Twice I have declared Independence Day from the albatross around my neck that is Marty, once in January and again on April 1, and here it is, past Memorial Day, and I'm still stuck on dead center.

I've given it to God - over and over - and I feel like God keeps handing it back.
A year had passed since Marty first contacted me. All the old questions still swirled in my mind.
Was it all really nothing more than an illusion, a figment of the imagination?

Or was it real - and then something happened to change it?

Looking at the cold hard facts, I know it doesn't look good for Marty. Someone who "loves you so much" one day doesn't push you away overnight because a former girlfriend contacts him - and then put his personal ad back on the Internet three weeks later.

Am I being cold? Weren't those real tears in his eyes when he spoke about her? Or were they the same tears he cried when he told me about his bitchy heartless wife? The same ones as when he "misted up" because I "moved him so"?

And yet I don't believe he lied. I won't accept that he played me. I can't believe there could be so much evil in the world. I won't believe it was just a game.

Marty hurts. I felt it. It is part of what drew me to him, the consanguine ache. No one will ever understand him as I do, no one will have the empathy and compassion for him that I have.

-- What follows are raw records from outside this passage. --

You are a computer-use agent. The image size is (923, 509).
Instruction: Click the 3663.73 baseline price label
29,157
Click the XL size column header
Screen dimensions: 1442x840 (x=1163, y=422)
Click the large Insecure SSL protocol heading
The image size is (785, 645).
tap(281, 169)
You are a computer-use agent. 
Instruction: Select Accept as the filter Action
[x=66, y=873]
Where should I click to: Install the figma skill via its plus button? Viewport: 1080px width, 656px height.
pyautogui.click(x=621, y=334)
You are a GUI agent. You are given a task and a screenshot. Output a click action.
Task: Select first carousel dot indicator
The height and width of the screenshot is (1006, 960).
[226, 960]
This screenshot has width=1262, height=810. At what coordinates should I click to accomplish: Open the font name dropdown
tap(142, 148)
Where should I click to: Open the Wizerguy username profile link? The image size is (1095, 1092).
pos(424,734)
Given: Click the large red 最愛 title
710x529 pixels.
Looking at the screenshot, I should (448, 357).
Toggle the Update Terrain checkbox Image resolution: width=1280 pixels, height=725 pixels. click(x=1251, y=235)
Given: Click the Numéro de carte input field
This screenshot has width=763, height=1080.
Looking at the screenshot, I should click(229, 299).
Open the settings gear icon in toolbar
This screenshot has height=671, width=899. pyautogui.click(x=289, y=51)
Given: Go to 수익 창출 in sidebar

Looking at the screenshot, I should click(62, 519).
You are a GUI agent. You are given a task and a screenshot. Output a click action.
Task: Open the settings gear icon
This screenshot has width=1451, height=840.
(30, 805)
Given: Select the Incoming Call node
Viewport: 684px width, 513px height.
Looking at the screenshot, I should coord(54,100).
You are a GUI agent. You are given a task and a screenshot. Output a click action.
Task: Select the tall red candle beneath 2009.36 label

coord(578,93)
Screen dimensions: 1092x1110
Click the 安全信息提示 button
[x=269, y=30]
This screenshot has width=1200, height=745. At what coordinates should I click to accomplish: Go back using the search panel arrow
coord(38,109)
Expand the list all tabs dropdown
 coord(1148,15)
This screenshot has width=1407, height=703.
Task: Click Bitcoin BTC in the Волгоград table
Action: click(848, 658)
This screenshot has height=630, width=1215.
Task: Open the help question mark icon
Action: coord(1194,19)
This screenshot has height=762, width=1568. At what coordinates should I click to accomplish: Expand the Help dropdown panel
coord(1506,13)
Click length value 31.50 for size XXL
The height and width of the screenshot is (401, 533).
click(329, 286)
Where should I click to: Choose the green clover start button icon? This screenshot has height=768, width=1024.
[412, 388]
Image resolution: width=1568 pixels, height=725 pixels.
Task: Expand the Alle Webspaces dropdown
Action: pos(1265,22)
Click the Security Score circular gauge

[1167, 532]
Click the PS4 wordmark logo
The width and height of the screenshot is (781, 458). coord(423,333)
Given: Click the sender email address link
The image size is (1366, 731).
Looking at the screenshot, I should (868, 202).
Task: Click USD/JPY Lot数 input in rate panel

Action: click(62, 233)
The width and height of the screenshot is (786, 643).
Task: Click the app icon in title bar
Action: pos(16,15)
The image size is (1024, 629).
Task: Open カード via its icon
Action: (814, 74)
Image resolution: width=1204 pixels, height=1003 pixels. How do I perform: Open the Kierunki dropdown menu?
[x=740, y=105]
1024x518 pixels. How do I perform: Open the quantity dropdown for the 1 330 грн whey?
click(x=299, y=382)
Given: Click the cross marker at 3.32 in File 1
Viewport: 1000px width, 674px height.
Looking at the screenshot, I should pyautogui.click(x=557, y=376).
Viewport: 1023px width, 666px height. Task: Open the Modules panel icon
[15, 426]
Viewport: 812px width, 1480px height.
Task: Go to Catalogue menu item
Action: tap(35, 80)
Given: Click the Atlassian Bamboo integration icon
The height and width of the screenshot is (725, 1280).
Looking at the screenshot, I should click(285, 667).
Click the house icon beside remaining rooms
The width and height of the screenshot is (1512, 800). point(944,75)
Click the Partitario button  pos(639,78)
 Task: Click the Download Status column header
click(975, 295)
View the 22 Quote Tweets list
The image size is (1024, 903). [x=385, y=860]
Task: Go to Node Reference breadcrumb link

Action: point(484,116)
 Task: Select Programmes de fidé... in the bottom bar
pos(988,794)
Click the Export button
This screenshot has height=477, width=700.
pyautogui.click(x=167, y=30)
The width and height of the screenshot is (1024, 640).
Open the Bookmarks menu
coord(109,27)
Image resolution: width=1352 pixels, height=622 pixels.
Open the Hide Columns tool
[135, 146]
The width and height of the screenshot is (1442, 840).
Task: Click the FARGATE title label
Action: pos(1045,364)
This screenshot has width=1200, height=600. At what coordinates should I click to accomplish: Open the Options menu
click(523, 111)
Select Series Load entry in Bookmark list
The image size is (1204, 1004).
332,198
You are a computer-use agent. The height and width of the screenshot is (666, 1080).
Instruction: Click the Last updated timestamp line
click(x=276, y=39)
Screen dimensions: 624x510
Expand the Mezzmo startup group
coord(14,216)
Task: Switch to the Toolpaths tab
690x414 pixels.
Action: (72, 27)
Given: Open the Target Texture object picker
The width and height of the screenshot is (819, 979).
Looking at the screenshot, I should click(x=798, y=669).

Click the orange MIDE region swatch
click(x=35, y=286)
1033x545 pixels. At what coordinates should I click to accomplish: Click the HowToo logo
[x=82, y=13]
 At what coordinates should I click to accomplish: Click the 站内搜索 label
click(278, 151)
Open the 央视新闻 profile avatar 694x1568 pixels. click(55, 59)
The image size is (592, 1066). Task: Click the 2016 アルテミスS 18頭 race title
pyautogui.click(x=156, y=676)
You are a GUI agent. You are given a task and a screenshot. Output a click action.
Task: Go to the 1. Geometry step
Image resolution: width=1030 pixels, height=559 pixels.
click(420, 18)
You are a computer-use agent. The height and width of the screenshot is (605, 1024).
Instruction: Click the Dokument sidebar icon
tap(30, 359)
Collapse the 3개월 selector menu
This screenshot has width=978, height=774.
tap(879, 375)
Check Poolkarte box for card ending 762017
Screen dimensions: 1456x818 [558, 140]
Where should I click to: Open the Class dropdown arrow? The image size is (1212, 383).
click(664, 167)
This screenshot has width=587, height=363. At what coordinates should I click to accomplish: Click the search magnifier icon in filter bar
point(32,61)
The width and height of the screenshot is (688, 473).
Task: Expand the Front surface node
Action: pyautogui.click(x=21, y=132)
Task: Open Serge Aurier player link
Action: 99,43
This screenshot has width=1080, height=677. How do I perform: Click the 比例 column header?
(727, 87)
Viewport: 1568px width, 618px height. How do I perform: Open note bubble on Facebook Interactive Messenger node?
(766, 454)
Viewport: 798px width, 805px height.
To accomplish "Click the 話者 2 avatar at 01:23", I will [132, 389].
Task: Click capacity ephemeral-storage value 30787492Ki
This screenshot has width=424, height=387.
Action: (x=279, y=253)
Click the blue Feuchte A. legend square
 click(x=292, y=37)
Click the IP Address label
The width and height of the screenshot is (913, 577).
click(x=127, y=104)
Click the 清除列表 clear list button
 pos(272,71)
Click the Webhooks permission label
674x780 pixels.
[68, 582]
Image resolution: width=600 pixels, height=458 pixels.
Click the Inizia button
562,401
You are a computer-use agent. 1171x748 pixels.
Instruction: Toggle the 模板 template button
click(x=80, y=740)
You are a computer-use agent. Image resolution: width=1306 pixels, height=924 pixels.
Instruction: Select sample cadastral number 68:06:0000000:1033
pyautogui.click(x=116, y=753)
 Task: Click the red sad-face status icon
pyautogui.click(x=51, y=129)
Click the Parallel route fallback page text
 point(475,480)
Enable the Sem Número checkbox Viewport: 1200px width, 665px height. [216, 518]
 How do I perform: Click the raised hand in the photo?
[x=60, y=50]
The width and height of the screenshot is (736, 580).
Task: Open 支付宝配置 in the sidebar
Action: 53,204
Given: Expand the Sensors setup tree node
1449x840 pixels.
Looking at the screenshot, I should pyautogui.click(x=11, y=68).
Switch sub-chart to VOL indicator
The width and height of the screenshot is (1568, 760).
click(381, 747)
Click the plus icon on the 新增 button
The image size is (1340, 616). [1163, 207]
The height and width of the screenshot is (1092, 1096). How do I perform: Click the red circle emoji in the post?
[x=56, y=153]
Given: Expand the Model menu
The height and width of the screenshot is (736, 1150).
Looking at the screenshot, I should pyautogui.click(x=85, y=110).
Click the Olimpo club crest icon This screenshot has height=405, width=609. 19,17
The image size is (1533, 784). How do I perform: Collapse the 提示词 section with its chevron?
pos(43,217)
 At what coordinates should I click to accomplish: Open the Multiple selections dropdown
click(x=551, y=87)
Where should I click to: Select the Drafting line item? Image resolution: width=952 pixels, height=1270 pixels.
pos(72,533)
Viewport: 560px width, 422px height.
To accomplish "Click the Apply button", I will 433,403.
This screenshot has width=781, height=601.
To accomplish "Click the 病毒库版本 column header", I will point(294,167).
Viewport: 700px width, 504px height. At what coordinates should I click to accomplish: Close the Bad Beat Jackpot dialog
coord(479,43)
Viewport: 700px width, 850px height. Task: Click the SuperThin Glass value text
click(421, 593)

I am so sorry for him for not having me. It breaks my heart.
I was beating a dead horse again.
There are no answers. Marty himself probably doesn't really know why he did what he did.

It makes me want to give him one more chance. Dammit.

I honestly think that happiness is an inside job. Getting there is the challenging part. I think we have to learn to be happy with ourselves, alone, first. I myself have fought this, kicking and screaming. As soon as one relationship ends I rush right out trying to find another one as quickly as possible. It's a panacea, but in the long run it derails the cure.
Of course, I had a new person now.
I have been going out with Randy, but I feel no real chemistry. He is a nice man who seems to enjoy my company. We have been going out on weekends, mostly to dinner, movies, a baseball game.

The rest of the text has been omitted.